For many years, I worked as a translator for the court system.The way I got into it was rather strange, it just sort of fell into my lap. I never wanted to do translating because I knew it didn’t pay well. I had a friend who taught at Drake, and she said that a friend that she has had this agency, which she really wanted me to join. I had repeatedly told her no, and that working as a translator was an absolute no from me. So, she says she accepts that, but she calls me and invites me over to chat. I agree, but for chatting only! When I get there, she shoves an application in my face. I remember telling her “oh no, cutie, I’m here to chat and nothing more”. Now, this was right around the time the Amnesty Program was gaining traction. Just before she and I were “chatting”, the DEA, busted one of the kill floors and they arrested thirteen Mexicans, even though they weren’t supposed to be because Amnesty was starting into function. That was the final straw that finally swayed me. And so then, she calls me, and she says, you know that the Federal Judge had called her and that they had so many arrested people that they absolutely needed translators. She begged me to help her. I wasn’t absolutely sure I could do it, I had done translating before, but never with anything legal. She promised to help me with anything I needed, so I finally decided to just go for it So we walk in there, and there’s six for her and six for me; her attorneys, my attorneys; she worked there and I worked there, and we ran around like a chicken with its head cut off until I went home. I was so sure I would never work like that again, but then she paid me. And so then she calls me the next morning, and she says “you know, the judge called me, he wants me to come again and he wants me to bring my friend”. So, we start the whole thing over. And I have my six, and she has her six, and all that. The next morning, the judge calls me. He called her to get my number. And I did all twelve of them.
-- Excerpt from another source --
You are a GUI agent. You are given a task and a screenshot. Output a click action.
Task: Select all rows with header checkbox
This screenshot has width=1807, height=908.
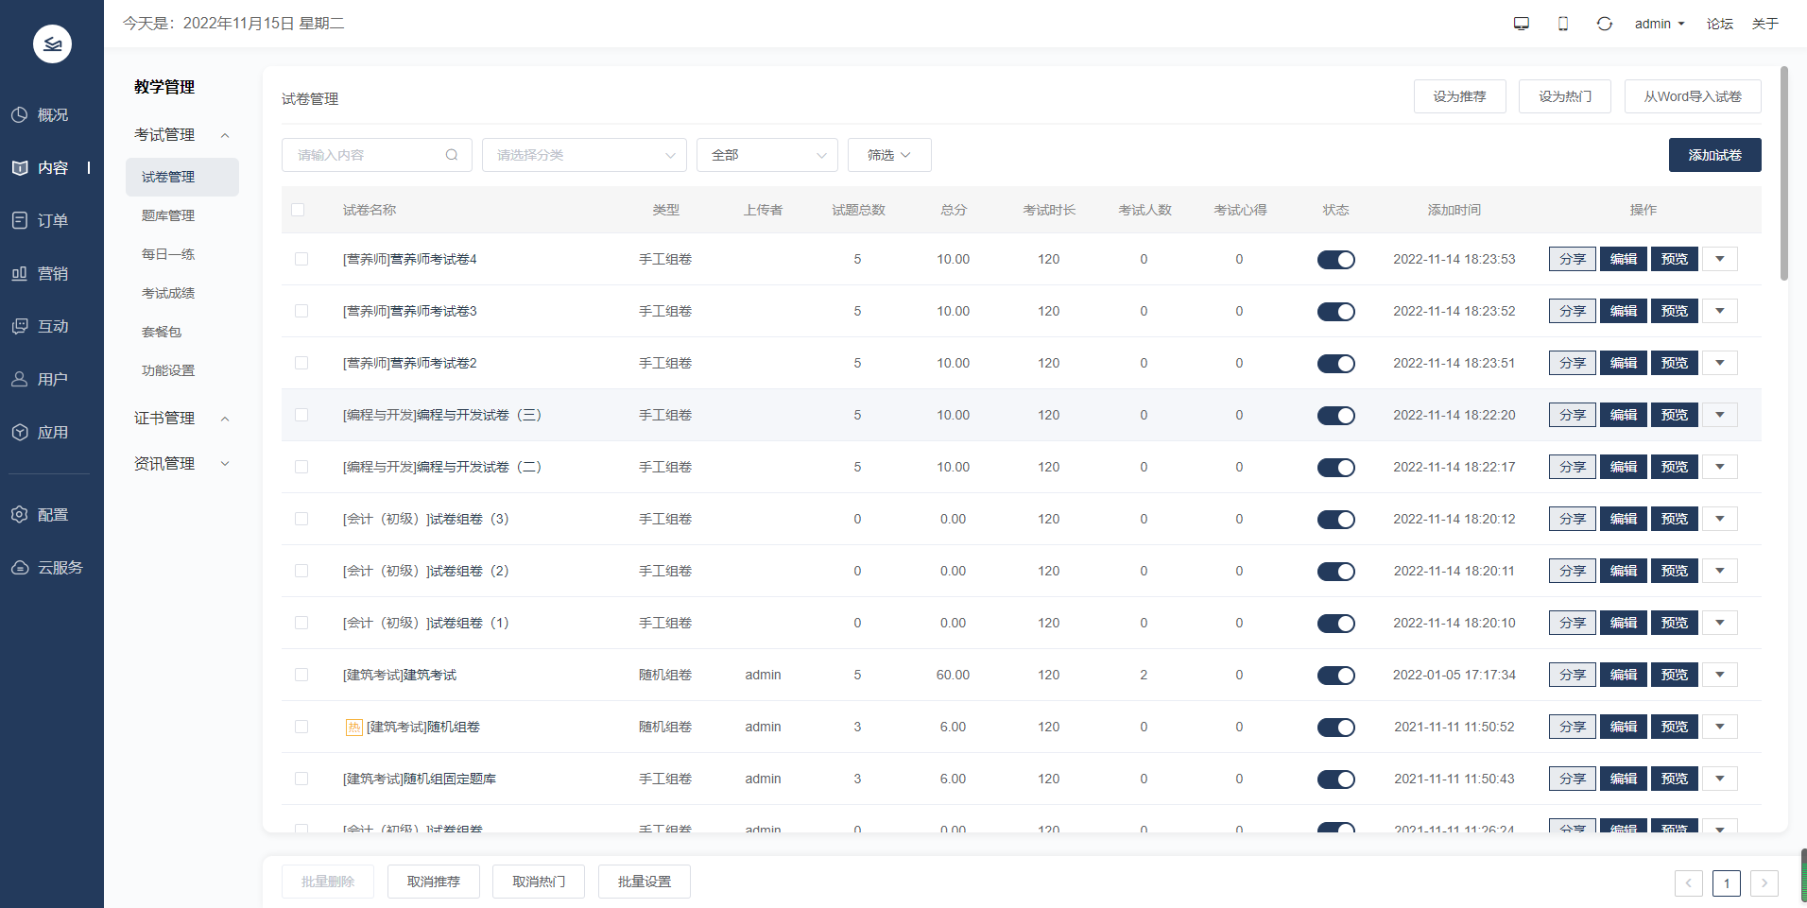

That’s how I started. So then my friend told me not to get excited, that she had been here for ten years and this is the first time the feds call. But it exploded. I told them how much I wanted to get paid, I told them how they had to maneuver the things; it was the perfect job. Many times, I would have two or three defendants in the same case. So I would bill the feds for just the one day of my services. A judge then told me that I needed to bill each one separately. Each felon has an attorney and a case. I would have to bill for each one.” I kept insisting that it felt wrong, that it felt like double-billing, and he told me “that’s the way we want it”. It was unbelievable.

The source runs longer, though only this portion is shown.